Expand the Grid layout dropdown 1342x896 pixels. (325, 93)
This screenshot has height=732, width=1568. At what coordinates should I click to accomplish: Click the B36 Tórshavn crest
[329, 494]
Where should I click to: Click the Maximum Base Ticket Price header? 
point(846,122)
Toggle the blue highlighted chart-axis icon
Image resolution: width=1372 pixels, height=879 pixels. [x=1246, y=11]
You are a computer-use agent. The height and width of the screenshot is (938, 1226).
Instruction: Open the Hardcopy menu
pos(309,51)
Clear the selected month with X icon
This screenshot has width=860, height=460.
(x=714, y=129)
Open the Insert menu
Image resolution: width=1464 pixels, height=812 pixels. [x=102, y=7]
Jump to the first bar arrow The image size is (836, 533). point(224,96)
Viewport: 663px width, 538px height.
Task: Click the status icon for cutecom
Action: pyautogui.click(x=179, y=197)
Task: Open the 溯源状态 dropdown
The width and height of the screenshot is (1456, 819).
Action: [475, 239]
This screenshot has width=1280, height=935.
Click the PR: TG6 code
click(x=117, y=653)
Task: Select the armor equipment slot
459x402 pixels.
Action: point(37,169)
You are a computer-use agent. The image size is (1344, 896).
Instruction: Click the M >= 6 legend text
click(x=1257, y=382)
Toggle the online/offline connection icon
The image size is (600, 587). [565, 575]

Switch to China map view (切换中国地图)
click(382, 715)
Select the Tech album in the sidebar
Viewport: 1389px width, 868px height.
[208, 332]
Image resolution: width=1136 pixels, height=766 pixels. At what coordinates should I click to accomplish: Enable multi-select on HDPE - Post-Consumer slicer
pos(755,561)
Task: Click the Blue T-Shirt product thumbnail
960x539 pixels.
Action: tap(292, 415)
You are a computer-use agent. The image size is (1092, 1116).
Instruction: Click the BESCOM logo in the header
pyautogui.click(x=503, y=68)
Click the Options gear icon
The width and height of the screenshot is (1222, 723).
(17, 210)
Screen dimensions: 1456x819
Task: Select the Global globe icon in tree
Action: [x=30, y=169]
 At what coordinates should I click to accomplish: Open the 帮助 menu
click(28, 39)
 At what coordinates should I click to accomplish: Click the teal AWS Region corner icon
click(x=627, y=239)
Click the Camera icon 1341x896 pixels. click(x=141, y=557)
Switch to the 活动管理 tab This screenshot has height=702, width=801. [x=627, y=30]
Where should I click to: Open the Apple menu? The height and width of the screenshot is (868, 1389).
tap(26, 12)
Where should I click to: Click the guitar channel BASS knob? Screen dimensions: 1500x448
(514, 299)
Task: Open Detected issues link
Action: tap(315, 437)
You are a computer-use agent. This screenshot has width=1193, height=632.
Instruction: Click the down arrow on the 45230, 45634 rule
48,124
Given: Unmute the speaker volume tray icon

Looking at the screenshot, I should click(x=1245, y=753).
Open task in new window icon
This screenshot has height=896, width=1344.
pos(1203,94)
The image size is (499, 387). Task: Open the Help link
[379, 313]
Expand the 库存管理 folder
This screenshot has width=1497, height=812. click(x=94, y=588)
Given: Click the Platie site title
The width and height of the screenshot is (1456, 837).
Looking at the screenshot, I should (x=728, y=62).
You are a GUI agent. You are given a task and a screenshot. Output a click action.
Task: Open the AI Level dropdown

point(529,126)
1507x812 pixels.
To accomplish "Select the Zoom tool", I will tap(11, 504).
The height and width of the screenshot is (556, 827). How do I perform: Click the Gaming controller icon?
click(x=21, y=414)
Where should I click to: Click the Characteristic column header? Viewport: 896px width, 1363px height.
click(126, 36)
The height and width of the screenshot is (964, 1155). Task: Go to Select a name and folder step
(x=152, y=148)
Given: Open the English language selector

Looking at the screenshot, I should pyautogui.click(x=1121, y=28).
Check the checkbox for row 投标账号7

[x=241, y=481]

·····

*The request*: Copy out the records from the line with "Task: Select the armor equipment slot" to the line with "The image size is (600, 587). [565, 575]", keeping every line as it appears.

*In response*:
Task: Select the armor equipment slot
459x402 pixels.
Action: point(37,169)
You are a computer-use agent. The image size is (1344, 896).
Instruction: Click the M >= 6 legend text
click(x=1257, y=382)
Toggle the online/offline connection icon
The image size is (600, 587). [565, 575]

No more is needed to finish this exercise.